* [PROVIDED PASSAGE]:
----
Designer Lydia Cambron Makes a Quarantine Version of the Finale of “2001: A Space Odyssey”
For the past five years, as one of the co-founders of the annual “JONALDDUDD” exhibition, designer Lydia Cambron has put on one of the most consistently surprising and challenging presentations of New York Design Week. The group show irreverently eschews all the gloss and polish of contemporary furniture design by lampooning notions of function, elegance, and efficiency—and embracing oozing slime as a running motif.
With the sudden halt brought on by the pandemic, that familiar seasonal rhythm has thrown Cambron and much of the industry into a slight hibernation, as artists spend increased time in the domestic settings they design for, and that “JONALDDUDD” implicitly critiques. Sheltering in place has proved creatively fruitful for Cambron in other ways, though: Earlier this month, she debuted her first short film, 2020: An Isolation Odyssey, a brilliant, uncanny, frame-for-frame reimagining of the ending to Stanley Kubrick’s 2001: A Space Odyssey. We caught up with Cambron to talk about domesticity in the time of Covid-19, her self-taught foray into filmmaking, and what she’s working on next.
When did the idea for this film project begin?
----
Dataset entries:
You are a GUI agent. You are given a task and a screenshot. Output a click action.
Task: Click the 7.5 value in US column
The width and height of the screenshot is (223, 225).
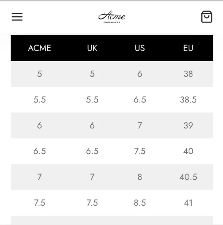[140, 151]
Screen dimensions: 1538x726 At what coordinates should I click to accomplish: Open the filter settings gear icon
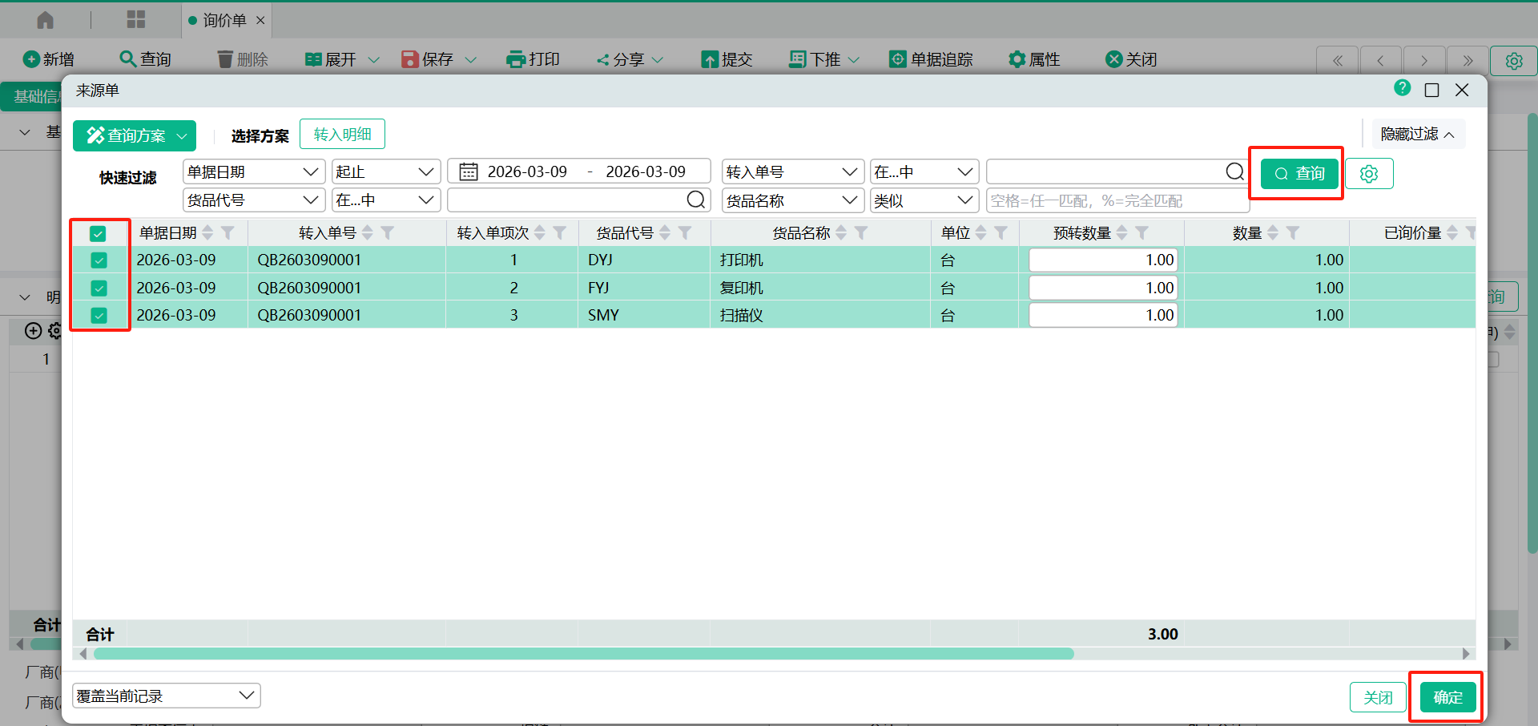1369,173
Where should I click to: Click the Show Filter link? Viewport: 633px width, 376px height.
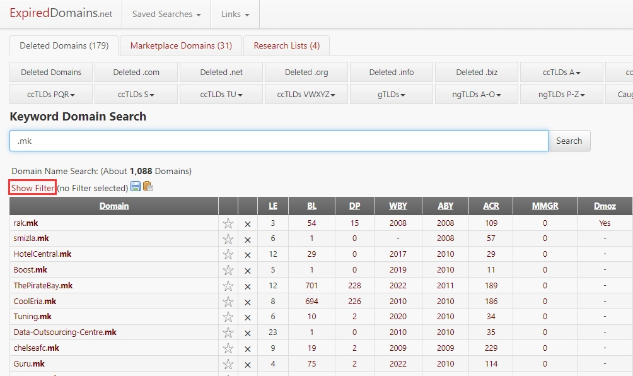[33, 188]
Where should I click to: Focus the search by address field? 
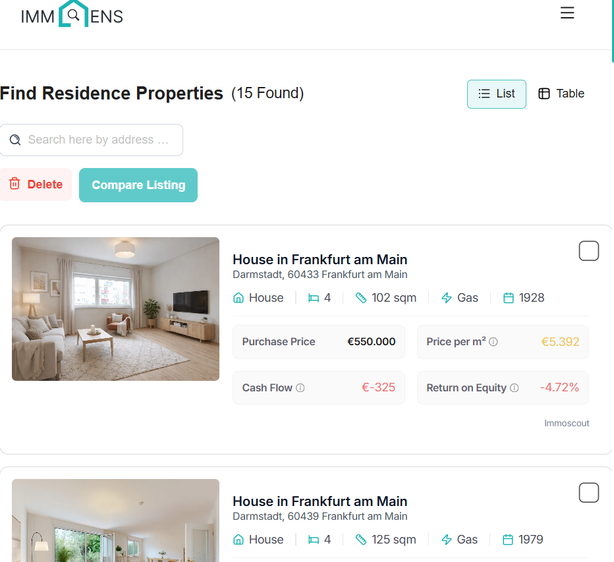click(91, 140)
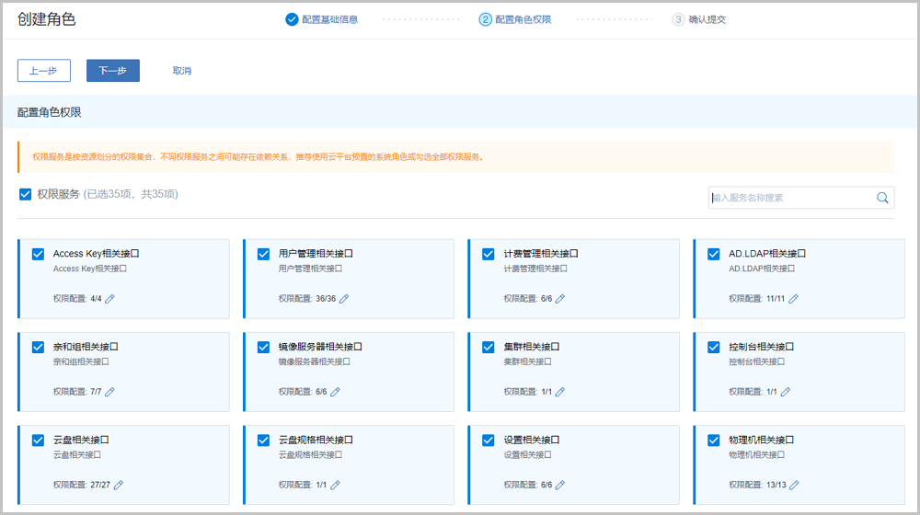Image resolution: width=920 pixels, height=515 pixels.
Task: Click the search magnifier icon
Action: 882,198
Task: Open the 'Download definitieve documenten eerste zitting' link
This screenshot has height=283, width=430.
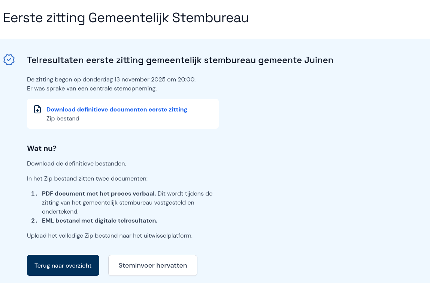Action: pyautogui.click(x=116, y=109)
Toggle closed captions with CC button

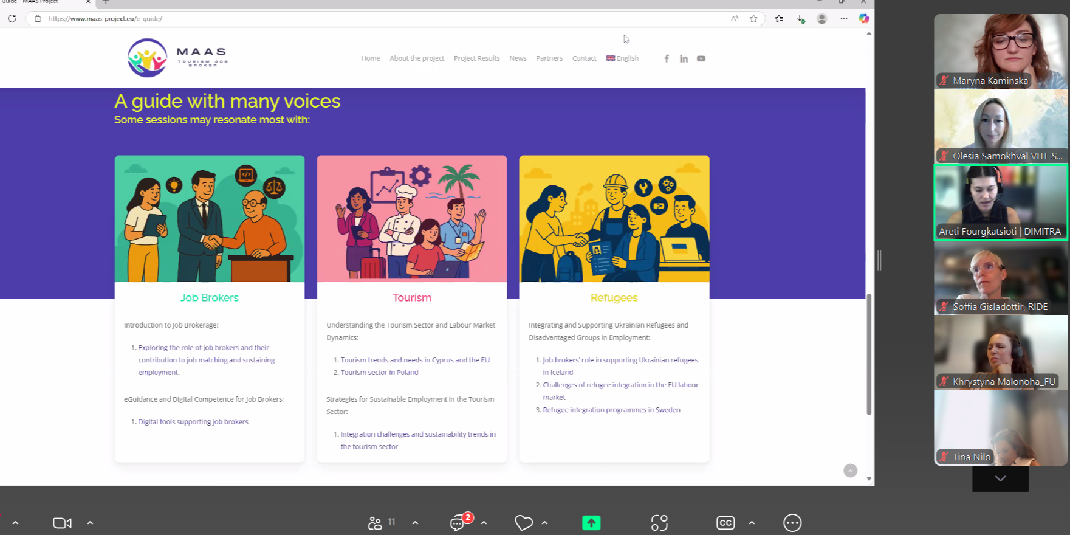(x=725, y=523)
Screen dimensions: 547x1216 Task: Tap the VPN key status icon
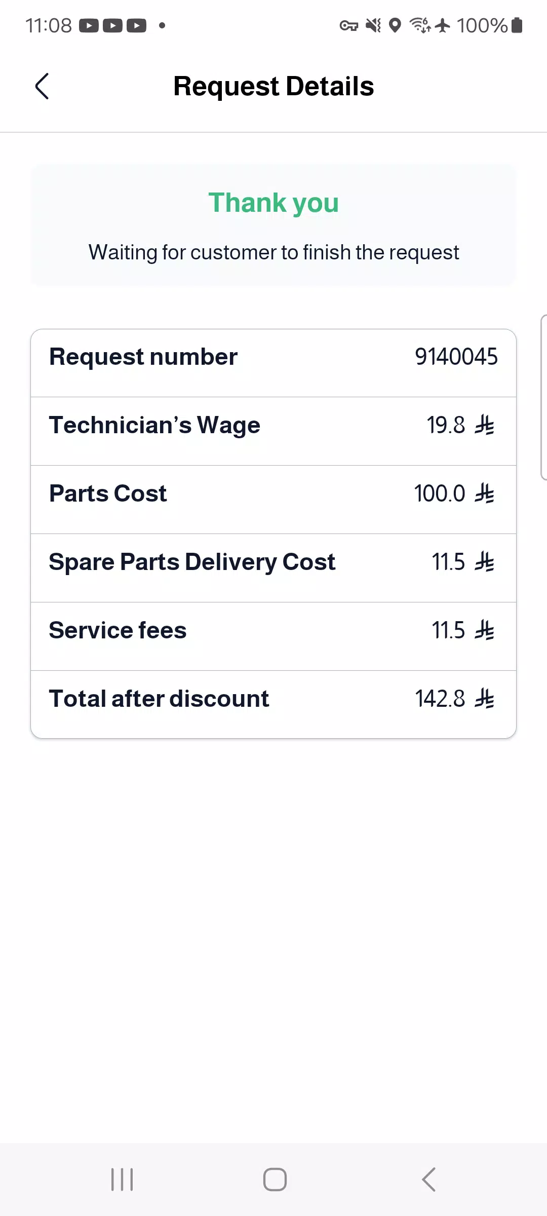[348, 25]
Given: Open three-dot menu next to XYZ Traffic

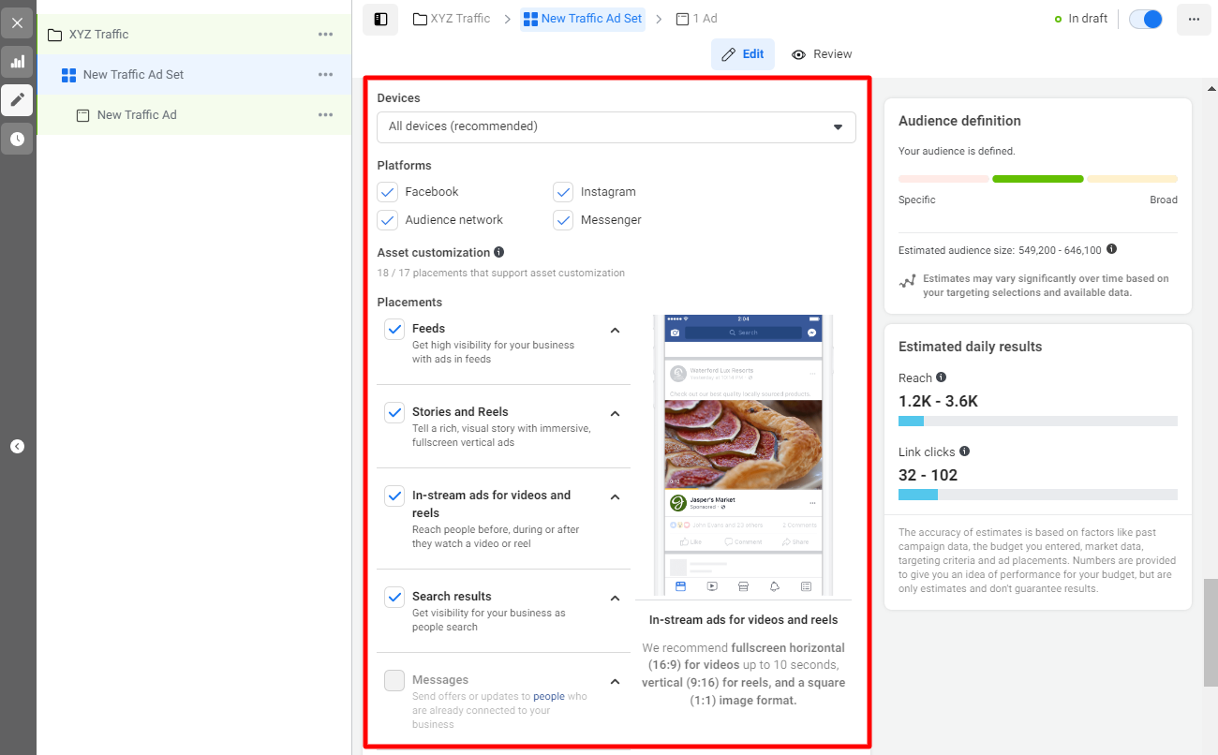Looking at the screenshot, I should click(325, 35).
----
* [REQUIRED ACTION A]: Translate this sentence from the Lydia Cambron article into Spanish: "The group show irreverently eschews all the gloss and polish of contemporary furniture design by lampooning notions of function, elegance, and efficiency—and embracing oozing slime as a running motif."
* [REQUIRED ACTION B]: Duplicate the passage of the Lydia Cambron article starting with "For the past" and going on through "a running motif.".
* [REQUIRED ACTION C]: Go on with the Lydia Cambron article from the point where it stops.
The records have no part in this work.

* [ANSWER SPACE A]: La exposición colectiva rehúye con irreverencia todo el brillo y el pulido del diseño de mobiliario contemporáneo al ridiculizar las nociones de función, elegancia y eficiencia, y al adoptar el limo rezumante como motivo recurrente.

* [ANSWER SPACE B]:
For the past five years, as one of the co-founders of the annual “JONALDDUDD” exhibition, designer Lydia Cambron has put on one of the most consistently surprising and challenging presentations of New York Design Week. The group show irreverently eschews all the gloss and polish of contemporary furniture design by lampooning notions of function, elegance, and efficiency—and embracing oozing slime as a running motif.

* [ANSWER SPACE C]:
Pretty early on into quarantine—maybe a week. I started working from home in mid-March. I have a separate series I’ve been working on that investigates the aesthetic similarities between baroque décor and the material language of space exploration. The iconic room of 2001 is a precedent for that kind of aesthetic blending, for sure, and I think it was just top of mind as I was reflecting on my own “new normal.” In terms of what really sparked the connection, it was just sitting with my own anxiety and uncertainty, and watching, through what was shared publicly, how those around me reacted and coped with what to do and how to direct their energy.
We had also just decided to postpone “JONALDDUDD,” and I stopped working on my own projects—I had been designing and building a sofa for the show. And I even gave up my studio. All to say, I was a little starved for a creative outlet, stuck at home, and eager to pour all my energy into something. Something just bubbled up, and I was like, “That’s it! That’s what I can do!”
How has isolation affected your day-to-day and work?
It’s been a journey, to say the least. Initially I was working from home, then furloughed. It shifted a lot after that, and it was really great to basically have another full-time job, working for myself. In some ways, I did exactly the thing I had been critiquing: calming my nerves with products and productivity. I can be pretty anxious, and am one of those people who needs to “recharge” after being social, so I didn’t mind staying in.
What inspired you to reenact the ending scene from 2001, in particular?
The emotion of the finale. It’s obviously set in a single room in a domestic space, and the main character is isolated. That gave me the idea, but the emotion is what makes it so relatable to what many of us are experiencing now. The stages of quarantine map onto it well: confusion, acceptance, being ready to move on, and feeling like this experience was transformative.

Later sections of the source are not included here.